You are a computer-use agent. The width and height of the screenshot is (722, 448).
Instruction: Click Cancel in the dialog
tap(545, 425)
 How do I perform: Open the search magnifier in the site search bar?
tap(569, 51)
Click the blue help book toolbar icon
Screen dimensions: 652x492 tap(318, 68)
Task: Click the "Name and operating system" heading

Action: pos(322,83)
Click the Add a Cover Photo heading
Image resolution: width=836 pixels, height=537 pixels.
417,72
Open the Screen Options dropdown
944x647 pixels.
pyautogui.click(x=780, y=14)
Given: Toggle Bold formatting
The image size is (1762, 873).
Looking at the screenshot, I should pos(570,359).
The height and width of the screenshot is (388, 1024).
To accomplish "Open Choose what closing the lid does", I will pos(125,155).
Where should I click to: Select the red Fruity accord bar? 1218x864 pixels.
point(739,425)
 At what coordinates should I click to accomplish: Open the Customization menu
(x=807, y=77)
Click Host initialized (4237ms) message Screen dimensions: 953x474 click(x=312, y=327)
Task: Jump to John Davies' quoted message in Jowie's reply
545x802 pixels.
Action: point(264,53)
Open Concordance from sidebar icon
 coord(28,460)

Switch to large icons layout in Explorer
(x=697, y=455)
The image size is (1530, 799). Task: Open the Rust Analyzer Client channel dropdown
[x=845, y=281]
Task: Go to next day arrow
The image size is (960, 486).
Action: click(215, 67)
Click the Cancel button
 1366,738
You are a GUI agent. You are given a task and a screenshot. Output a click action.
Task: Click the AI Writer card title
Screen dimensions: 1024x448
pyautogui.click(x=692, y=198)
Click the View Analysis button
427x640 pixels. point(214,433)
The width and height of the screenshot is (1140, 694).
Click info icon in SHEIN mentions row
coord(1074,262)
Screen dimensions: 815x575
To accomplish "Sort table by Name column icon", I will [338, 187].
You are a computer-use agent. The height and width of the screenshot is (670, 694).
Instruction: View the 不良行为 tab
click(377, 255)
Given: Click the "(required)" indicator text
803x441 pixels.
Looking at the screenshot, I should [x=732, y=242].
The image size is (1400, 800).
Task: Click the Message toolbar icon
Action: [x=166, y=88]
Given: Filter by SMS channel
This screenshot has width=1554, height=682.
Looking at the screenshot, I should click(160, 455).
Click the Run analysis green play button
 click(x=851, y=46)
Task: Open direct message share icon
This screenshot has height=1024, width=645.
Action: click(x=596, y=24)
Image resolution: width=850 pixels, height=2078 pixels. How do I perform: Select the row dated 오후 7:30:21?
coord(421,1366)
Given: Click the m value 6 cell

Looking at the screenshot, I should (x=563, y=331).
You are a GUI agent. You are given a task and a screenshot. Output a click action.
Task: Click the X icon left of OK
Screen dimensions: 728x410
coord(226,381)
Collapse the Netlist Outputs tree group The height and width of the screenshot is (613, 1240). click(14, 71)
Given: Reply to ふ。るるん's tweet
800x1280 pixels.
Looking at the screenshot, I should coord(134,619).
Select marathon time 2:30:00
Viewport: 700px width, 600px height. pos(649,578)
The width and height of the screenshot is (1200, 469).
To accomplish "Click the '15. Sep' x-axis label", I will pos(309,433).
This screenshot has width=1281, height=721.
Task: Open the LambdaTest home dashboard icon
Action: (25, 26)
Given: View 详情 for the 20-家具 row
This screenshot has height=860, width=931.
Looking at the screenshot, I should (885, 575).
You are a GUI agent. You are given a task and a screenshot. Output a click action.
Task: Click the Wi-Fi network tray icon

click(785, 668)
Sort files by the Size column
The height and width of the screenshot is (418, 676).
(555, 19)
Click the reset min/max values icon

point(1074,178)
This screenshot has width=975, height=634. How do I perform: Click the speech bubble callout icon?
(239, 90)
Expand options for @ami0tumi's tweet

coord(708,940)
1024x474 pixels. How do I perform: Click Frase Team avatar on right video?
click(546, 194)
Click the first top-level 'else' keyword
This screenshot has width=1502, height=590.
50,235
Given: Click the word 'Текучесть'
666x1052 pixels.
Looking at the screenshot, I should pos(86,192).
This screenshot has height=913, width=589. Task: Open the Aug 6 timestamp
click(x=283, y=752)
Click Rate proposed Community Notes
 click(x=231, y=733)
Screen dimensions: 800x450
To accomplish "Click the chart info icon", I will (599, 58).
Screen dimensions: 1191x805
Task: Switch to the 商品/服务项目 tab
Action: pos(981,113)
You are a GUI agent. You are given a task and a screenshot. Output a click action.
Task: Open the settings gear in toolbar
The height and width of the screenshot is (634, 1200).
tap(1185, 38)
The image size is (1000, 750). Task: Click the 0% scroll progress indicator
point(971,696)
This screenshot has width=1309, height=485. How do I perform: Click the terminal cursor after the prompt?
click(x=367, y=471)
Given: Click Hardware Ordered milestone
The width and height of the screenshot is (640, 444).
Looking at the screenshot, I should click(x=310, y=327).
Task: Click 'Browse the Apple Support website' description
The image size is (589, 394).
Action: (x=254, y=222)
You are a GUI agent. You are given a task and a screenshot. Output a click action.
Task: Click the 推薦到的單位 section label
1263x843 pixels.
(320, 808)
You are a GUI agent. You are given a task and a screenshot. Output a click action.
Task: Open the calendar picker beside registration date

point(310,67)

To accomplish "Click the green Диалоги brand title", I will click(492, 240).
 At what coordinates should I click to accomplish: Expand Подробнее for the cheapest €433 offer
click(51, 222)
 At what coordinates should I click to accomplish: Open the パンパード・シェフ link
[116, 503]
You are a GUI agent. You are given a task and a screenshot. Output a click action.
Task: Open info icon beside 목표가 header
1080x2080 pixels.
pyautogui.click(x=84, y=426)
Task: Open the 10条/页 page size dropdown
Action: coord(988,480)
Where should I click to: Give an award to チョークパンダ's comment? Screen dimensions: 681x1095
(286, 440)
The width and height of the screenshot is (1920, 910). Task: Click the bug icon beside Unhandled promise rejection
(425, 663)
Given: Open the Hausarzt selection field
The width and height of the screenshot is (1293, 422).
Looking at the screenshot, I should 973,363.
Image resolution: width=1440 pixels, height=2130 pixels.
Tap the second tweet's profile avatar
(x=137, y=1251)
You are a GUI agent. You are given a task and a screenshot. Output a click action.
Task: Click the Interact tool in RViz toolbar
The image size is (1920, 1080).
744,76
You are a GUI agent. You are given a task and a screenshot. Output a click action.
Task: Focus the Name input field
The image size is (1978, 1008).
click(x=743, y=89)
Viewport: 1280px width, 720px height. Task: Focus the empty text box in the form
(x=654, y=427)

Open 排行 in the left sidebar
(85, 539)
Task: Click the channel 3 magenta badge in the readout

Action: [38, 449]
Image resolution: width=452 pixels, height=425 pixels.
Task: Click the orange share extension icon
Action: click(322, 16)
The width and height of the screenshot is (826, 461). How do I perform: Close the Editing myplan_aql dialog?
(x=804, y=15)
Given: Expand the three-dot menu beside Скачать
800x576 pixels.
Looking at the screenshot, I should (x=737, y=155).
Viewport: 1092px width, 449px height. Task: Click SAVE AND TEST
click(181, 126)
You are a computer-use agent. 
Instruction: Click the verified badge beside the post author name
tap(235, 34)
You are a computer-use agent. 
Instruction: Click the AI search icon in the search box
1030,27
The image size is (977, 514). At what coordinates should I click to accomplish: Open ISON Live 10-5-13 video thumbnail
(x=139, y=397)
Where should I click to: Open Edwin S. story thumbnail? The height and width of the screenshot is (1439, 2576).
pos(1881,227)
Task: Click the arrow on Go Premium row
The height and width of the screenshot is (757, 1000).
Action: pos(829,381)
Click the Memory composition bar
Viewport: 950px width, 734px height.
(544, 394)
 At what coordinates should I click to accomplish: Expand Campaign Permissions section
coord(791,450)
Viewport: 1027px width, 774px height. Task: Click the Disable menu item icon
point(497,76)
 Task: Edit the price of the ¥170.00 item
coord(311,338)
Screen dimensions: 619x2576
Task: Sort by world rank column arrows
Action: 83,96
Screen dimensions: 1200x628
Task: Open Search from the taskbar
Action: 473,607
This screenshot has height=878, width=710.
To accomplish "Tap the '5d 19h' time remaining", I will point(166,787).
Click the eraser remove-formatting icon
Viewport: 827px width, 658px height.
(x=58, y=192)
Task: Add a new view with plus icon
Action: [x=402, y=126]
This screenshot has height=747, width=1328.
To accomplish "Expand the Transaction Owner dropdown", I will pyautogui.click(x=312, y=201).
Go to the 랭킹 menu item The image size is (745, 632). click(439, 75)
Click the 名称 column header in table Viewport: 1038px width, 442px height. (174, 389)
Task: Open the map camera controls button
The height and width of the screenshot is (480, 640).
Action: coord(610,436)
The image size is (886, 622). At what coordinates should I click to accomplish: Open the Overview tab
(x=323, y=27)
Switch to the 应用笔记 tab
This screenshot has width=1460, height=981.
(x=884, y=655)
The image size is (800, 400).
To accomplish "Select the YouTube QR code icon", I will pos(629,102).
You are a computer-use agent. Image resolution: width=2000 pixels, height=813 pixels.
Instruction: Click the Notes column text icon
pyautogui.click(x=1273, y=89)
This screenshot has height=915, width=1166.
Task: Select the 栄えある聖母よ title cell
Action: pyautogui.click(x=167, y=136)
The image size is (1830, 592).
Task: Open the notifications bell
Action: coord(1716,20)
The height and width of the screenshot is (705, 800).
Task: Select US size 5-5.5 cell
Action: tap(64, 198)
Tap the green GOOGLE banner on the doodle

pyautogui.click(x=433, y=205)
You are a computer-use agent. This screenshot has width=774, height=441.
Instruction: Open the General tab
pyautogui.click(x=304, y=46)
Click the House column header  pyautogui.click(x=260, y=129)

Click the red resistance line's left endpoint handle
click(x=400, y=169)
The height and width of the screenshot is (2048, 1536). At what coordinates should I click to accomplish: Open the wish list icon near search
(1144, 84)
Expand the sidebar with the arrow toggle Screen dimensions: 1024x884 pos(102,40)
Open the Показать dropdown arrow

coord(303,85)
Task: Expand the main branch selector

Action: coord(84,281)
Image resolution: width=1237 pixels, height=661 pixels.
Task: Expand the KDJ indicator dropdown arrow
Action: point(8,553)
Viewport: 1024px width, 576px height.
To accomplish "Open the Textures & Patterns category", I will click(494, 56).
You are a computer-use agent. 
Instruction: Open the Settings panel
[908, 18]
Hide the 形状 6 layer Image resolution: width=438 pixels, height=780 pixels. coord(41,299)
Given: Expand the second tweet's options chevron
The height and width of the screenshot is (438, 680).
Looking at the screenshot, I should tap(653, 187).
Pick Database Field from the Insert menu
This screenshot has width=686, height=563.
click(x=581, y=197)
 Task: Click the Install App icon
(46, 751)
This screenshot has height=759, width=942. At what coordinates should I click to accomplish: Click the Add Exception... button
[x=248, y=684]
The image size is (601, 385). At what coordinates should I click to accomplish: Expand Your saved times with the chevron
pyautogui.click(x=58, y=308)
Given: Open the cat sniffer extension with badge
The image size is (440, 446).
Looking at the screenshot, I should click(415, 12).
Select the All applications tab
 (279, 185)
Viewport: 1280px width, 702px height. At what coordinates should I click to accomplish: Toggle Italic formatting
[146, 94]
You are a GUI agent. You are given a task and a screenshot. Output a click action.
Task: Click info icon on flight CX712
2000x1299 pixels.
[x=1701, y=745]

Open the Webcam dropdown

■ ■ ■

What to produce
Find the line with "This screenshot has height=878, width=710." in the material above. Reproduce it and each line after it up to and including the line with "This screenshot has height=747, width=1328.".

Written response
This screenshot has height=878, width=710.
To accomplish "Tap the '5d 19h' time remaining", I will point(166,787).
Click the eraser remove-formatting icon
Viewport: 827px width, 658px height.
(x=58, y=192)
Task: Add a new view with plus icon
Action: [x=402, y=126]
This screenshot has height=747, width=1328.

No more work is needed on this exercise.